Copy out the data from the line containing "How do I perform: Open" to its last line, exactly. No pictures.

***** DATA FOR THIS TASK

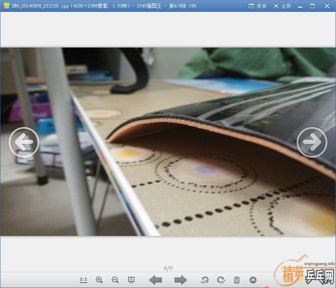This screenshot has height=288, width=336.
Task: Rotate image 90° clockwise
Action: click(221, 280)
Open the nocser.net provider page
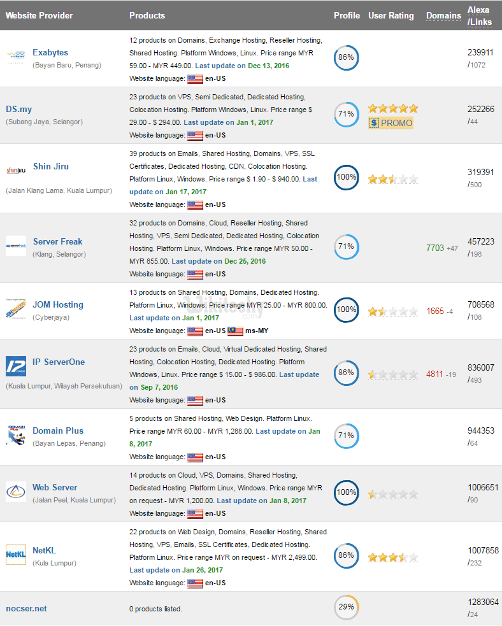The width and height of the screenshot is (502, 626). [26, 608]
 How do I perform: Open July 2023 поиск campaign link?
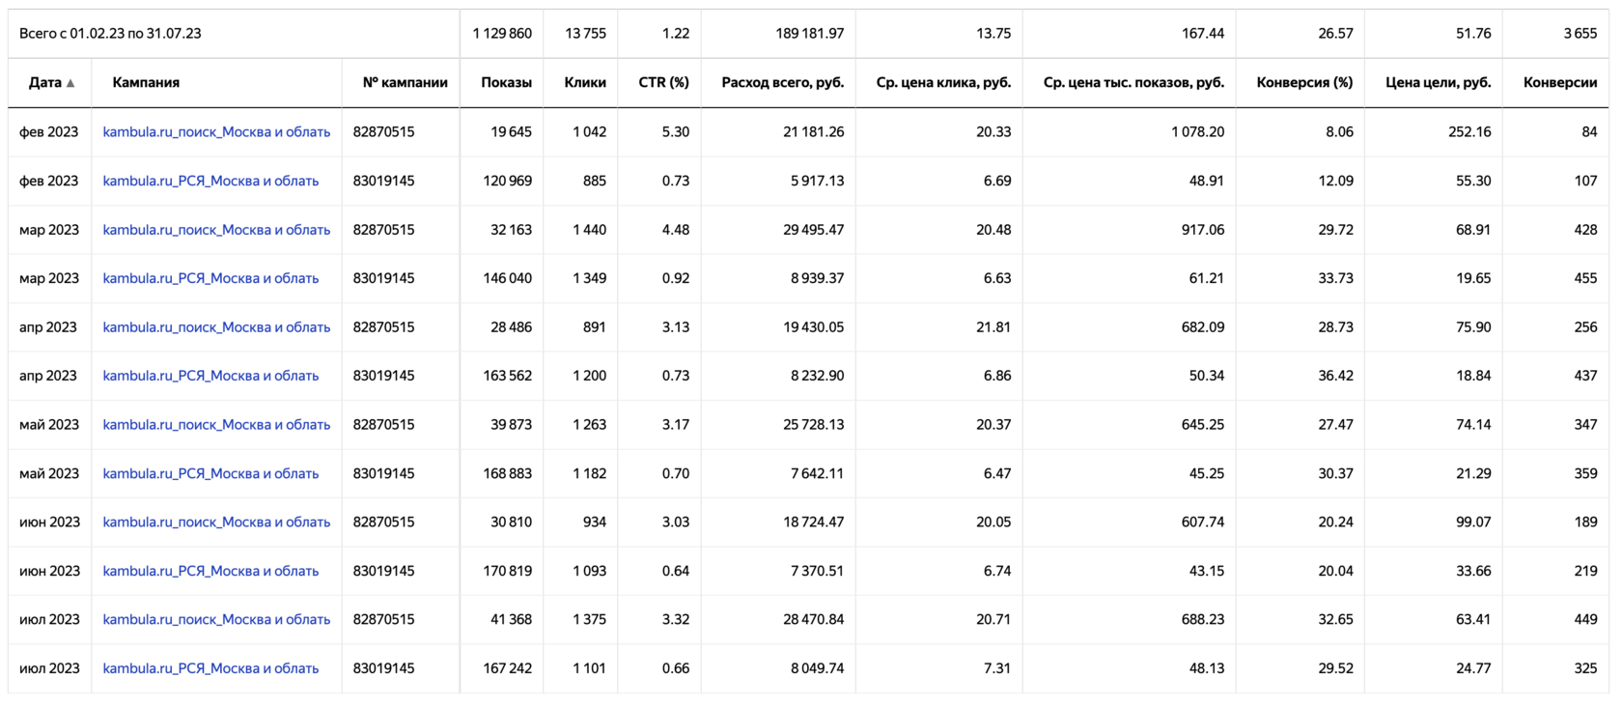pos(216,619)
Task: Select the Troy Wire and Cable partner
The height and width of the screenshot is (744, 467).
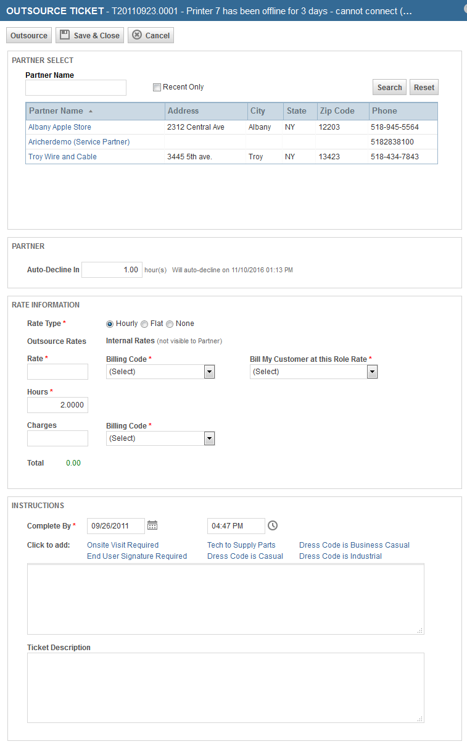Action: tap(62, 156)
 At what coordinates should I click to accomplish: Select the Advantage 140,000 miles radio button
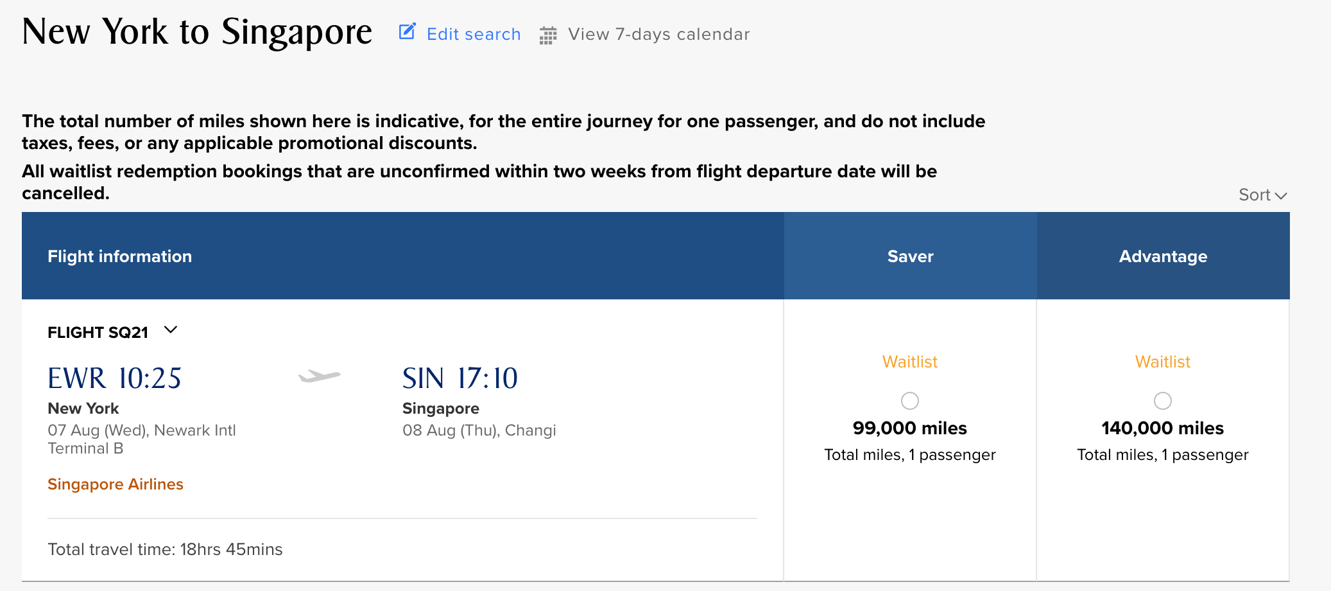(1162, 401)
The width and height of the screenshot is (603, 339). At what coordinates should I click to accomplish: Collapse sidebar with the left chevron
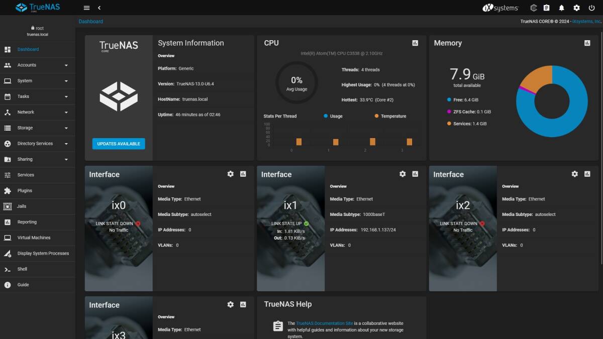99,8
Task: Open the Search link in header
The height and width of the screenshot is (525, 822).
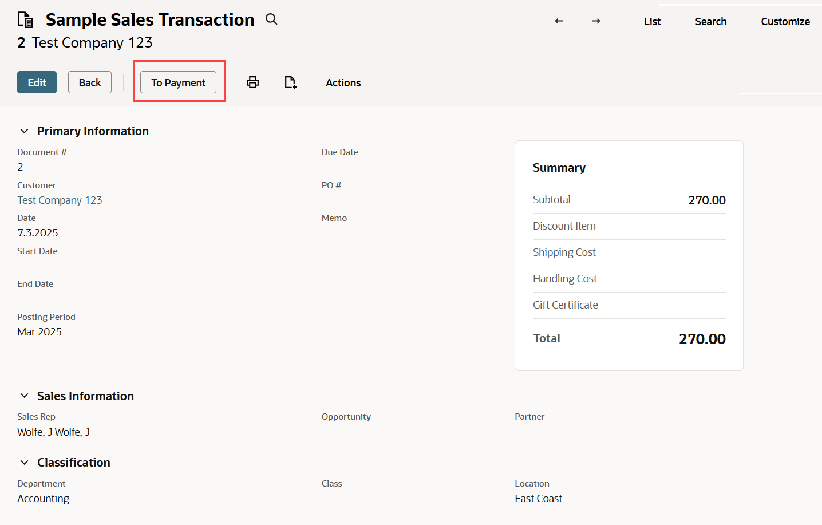Action: 710,21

**********

» **EXERCISE OUTPUT**:
 How do I perform: Open July 2023 поиск campaign link?
pos(216,619)
Task: Select the Troy Wire and Cable partner
The height and width of the screenshot is (744, 467).
Action: tap(62, 156)
 At what coordinates should I click to accomplish: Select the Advantage 140,000 miles radio button
(1162, 401)
The width and height of the screenshot is (603, 339). At what coordinates should I click to accomplish: Collapse sidebar with the left chevron
99,8
Task: Open the Search link in header
The height and width of the screenshot is (525, 822).
Action: 710,21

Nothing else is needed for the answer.